Obama surrenders to the Republicans

There’s “no way to spin” the deal struck on Sunday to raise the US debt ceiling, says Eugene Robinson in The Washington Post. The Democrats lost and the Grand Old Party won. Republicans insisted on budget cuts only, “with not a cent of new revenue” – and that is what they got. The White House agreed to $900bn in budget cuts over ten years, exempting Medicaid and other programmes for the poor, and a 12-member bipartisan ‘super-committee’ of Congress has been created to come up with a further $1.5trn in deficit reduction over ten years.
 
At first glance the deal does suggest a Republican win, and this is the consensus in the US press, but in fact it could “save Barack Obama’s presidency”, says Tim Stanley in The Daily Telegraph. The Republicans adopted a high-risk strategy and as a result have created a “new narrative” in American politics. In the public’s mind, Obama has been transformed from a liberal into a moderate, and the Republicans from “free-market rationalists into economic vandals”. Under pressure from the Tea Party Republicans, House Speaker John Boehner “pushed the country to the brink of defaulting”. In doing so “the party of business came close to ruining America’s reputation as a place to do business”. Meanwhile, Obama “sat back and played the defender of the federal government’s popular entitlement programmes” while admitting that “modest adjustments” needed to be made to ensure they were still around for future generations. If the Republican medicine works, Obama’s administration will claim that it made it happen, “all without bouncing grandma’s social security cheque”.

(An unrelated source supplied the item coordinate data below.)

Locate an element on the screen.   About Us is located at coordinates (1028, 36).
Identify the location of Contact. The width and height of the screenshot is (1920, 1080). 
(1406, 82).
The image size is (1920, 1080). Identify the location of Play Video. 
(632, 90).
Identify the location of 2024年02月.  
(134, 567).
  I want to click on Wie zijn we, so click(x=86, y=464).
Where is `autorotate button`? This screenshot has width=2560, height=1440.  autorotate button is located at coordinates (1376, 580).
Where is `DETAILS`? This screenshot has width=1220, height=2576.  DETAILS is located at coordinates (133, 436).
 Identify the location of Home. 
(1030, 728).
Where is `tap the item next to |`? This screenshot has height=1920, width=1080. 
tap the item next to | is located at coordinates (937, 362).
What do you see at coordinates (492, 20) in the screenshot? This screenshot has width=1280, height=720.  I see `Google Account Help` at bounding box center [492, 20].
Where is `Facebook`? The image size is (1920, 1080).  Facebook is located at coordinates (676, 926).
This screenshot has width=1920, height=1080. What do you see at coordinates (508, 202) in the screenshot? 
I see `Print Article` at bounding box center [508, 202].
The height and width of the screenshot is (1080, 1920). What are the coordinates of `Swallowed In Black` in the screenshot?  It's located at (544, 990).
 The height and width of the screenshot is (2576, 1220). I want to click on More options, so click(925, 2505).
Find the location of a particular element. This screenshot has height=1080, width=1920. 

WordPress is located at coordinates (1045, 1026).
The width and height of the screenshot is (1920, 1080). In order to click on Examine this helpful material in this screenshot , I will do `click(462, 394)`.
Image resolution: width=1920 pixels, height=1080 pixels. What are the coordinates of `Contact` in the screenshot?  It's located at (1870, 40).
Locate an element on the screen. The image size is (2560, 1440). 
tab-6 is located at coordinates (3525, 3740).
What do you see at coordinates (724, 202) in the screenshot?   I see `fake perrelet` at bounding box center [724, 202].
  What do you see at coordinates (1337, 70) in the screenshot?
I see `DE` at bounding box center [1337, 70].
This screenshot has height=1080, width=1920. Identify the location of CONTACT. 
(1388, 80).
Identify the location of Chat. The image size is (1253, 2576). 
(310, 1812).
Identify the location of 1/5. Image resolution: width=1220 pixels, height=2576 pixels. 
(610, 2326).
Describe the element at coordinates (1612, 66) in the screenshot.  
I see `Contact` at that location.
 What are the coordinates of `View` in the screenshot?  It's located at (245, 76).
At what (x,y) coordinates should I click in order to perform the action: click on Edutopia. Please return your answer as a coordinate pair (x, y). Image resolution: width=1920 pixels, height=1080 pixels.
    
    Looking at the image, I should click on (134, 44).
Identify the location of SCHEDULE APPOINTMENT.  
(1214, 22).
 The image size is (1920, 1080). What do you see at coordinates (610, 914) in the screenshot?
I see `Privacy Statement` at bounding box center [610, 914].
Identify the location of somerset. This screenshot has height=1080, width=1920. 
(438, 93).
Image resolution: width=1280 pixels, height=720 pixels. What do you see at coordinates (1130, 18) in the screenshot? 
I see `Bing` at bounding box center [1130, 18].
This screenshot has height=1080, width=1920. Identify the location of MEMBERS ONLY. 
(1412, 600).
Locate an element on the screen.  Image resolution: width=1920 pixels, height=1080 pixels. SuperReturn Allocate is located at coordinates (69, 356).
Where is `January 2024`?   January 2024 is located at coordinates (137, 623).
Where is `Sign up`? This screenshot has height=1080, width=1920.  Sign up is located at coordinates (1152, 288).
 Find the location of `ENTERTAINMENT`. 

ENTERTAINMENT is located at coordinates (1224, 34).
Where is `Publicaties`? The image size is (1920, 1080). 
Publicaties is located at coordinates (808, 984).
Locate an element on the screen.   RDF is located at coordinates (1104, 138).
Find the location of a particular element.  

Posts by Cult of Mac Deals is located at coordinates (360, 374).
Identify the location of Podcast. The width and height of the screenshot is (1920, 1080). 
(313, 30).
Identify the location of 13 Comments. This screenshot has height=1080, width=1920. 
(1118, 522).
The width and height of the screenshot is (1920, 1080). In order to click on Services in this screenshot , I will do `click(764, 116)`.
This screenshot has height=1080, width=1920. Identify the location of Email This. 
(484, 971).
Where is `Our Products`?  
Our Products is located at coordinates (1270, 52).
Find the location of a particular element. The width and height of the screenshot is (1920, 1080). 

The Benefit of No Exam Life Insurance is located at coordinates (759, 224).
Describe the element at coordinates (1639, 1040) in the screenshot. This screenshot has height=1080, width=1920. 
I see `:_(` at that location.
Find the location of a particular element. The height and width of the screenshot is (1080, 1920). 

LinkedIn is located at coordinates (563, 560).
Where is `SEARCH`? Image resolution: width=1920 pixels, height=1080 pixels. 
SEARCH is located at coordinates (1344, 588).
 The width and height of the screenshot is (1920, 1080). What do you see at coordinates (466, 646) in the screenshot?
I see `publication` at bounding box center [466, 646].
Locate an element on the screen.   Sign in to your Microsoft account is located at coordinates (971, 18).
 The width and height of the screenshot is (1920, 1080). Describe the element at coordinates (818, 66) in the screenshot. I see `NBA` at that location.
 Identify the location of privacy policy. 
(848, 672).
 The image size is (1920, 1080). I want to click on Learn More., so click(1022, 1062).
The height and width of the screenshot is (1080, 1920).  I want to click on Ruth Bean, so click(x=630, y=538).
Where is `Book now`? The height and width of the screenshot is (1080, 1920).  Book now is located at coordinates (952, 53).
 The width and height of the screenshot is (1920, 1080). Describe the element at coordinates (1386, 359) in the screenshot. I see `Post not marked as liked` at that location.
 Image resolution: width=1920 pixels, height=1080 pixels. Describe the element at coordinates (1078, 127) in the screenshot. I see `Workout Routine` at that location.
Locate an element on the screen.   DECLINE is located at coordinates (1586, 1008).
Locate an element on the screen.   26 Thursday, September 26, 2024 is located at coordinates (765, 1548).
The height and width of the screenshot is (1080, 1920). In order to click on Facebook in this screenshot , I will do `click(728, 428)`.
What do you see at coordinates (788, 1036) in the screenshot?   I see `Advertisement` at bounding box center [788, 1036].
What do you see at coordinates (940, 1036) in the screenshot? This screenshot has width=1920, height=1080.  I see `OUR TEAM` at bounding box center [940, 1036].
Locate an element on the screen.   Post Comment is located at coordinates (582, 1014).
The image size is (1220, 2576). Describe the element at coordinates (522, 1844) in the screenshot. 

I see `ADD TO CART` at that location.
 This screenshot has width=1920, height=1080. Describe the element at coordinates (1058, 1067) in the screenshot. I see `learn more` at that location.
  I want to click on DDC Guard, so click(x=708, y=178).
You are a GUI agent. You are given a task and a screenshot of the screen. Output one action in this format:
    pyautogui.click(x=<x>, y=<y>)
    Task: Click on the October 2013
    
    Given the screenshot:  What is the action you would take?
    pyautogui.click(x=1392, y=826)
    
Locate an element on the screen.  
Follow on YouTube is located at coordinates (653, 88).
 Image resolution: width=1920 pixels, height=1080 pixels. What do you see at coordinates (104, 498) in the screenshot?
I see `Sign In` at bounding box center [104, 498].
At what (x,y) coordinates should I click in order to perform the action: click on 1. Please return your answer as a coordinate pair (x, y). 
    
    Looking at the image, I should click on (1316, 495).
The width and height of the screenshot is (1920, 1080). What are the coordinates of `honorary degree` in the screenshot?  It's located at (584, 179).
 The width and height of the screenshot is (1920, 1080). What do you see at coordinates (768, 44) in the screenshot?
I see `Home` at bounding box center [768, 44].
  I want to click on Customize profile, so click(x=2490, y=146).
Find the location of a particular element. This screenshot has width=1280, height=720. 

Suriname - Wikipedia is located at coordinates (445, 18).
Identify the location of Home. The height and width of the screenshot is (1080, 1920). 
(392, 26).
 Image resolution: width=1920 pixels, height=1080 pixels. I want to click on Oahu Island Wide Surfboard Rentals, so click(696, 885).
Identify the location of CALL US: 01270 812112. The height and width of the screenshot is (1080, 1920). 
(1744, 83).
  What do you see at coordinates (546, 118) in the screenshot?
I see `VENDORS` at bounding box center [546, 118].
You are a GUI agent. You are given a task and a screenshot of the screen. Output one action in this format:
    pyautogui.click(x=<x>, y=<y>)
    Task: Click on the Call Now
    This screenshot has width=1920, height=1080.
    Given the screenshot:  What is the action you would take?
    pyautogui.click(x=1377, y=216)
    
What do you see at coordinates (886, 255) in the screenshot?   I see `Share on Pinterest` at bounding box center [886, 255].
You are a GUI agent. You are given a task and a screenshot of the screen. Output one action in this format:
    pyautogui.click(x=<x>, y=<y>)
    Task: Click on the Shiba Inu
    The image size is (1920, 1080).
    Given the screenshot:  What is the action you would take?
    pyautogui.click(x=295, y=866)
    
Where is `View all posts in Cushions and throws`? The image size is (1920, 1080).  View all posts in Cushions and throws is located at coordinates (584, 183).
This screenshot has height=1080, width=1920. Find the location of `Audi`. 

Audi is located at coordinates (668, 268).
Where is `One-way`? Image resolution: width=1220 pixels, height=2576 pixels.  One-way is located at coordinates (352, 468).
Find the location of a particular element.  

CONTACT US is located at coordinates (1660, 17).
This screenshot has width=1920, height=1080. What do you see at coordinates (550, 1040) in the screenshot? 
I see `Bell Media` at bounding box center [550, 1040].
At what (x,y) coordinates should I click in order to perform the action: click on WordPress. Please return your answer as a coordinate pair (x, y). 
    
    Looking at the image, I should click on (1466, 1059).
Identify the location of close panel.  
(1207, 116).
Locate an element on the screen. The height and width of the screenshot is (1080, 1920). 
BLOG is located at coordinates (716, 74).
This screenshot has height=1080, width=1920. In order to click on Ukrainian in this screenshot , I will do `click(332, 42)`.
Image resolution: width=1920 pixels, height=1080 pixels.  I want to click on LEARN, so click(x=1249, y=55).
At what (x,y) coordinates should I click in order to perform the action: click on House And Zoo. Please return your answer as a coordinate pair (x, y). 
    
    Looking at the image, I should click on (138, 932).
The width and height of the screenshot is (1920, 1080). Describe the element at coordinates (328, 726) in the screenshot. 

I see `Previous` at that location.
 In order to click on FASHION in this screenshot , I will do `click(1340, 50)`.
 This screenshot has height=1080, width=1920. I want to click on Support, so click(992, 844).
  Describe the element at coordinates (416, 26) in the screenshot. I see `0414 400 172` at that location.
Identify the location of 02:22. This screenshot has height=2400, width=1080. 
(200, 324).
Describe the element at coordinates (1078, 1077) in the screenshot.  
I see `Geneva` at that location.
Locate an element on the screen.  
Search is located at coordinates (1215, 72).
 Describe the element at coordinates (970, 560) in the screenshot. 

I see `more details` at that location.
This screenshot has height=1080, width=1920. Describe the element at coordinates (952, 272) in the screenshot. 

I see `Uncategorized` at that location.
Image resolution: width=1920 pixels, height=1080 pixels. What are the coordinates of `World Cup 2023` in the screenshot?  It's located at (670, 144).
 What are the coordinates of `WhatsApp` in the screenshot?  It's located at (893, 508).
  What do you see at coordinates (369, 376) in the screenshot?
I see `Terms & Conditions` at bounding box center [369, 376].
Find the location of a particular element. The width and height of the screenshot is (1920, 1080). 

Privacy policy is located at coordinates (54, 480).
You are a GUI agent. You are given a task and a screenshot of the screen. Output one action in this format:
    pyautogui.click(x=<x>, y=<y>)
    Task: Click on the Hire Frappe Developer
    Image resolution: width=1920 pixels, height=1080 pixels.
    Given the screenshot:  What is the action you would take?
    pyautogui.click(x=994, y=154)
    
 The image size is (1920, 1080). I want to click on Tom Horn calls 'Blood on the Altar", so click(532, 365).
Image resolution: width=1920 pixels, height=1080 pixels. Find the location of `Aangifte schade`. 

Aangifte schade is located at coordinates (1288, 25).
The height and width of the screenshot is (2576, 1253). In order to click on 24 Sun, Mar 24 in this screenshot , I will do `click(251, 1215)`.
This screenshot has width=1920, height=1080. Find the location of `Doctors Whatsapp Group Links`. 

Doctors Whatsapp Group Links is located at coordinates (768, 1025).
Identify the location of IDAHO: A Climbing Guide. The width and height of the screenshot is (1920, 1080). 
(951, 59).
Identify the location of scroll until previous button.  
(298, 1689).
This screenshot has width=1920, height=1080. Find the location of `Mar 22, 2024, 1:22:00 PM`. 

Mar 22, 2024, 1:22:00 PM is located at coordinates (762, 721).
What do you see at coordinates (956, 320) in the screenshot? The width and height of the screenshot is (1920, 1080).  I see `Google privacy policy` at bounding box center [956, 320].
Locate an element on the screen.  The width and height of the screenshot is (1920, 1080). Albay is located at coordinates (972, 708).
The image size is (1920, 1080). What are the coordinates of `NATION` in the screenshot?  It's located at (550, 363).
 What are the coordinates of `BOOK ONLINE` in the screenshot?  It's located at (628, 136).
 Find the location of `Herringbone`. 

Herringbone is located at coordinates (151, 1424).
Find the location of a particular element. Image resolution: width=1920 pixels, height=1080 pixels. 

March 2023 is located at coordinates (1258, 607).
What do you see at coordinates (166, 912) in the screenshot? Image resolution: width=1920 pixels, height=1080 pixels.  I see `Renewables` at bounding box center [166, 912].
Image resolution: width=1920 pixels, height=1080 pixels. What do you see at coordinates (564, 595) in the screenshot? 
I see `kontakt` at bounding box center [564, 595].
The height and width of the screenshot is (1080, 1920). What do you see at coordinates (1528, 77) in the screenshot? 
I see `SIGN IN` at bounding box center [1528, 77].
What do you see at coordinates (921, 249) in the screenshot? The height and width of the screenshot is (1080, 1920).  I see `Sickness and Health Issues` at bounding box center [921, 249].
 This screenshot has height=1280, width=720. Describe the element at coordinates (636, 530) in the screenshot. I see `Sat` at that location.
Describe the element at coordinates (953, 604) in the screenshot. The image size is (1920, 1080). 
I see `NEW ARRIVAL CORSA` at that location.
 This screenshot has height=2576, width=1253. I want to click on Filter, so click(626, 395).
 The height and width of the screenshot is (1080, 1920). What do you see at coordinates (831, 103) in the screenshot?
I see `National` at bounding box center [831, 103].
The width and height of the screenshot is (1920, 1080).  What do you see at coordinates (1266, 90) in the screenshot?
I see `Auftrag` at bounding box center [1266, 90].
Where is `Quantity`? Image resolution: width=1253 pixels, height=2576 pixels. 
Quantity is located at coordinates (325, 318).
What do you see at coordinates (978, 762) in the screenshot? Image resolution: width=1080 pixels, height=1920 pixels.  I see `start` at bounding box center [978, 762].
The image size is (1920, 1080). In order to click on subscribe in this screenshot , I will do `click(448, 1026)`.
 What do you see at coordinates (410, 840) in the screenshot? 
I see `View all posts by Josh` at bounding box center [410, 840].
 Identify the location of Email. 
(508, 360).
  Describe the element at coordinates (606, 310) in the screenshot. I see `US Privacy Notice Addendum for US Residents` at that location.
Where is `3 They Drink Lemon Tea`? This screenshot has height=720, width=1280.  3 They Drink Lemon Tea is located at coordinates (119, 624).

What matters is not political advantage in the run up to the 2012 presidential elections, but how these spending cuts will affect our country, says Joe Nocera in The New York Times. America’s real crisis is unemployment, and this deal is “guaranteed to make it worse” as the spending cuts shrink growth and increase the chances of a ‘double dip’. It’s what happened in 1937 when Franklin Roosevelt tried to rein in federal spending. It’s a “disaster”, agrees Paul Krugman, also in The New York Times. It’s bad for the economy and it’s bad for America’s reputation. Obama surrendered over the extension of the Bush tax cuts; he surrendered in the spring when the Republicans threatened to close down the government; and he has now surrendered over the debt ceiling. This demonstration that “raw extortion” works takes America “a long way down the road to banana-republic status”. What Republicans have got away with “calls our whole system of government into question”.
 
To focus on the “political muscle” of the Tea Party is to ignore the “tectonic political shift that’s taken place”, says Toby Young in The Daily Telegraph. As elections over the past two years have shown, “citizens in nearly all the world’s most developed countries simply aren’t prepared to tolerate the degree of borrowing required to sustain generous welfare programmes”. Sunday’s deal represents the moment when Obama acknowledged what the left still hasn’t: that “to maintain the levels of public spending required to fund ambitious welfare programmes is political suicide”.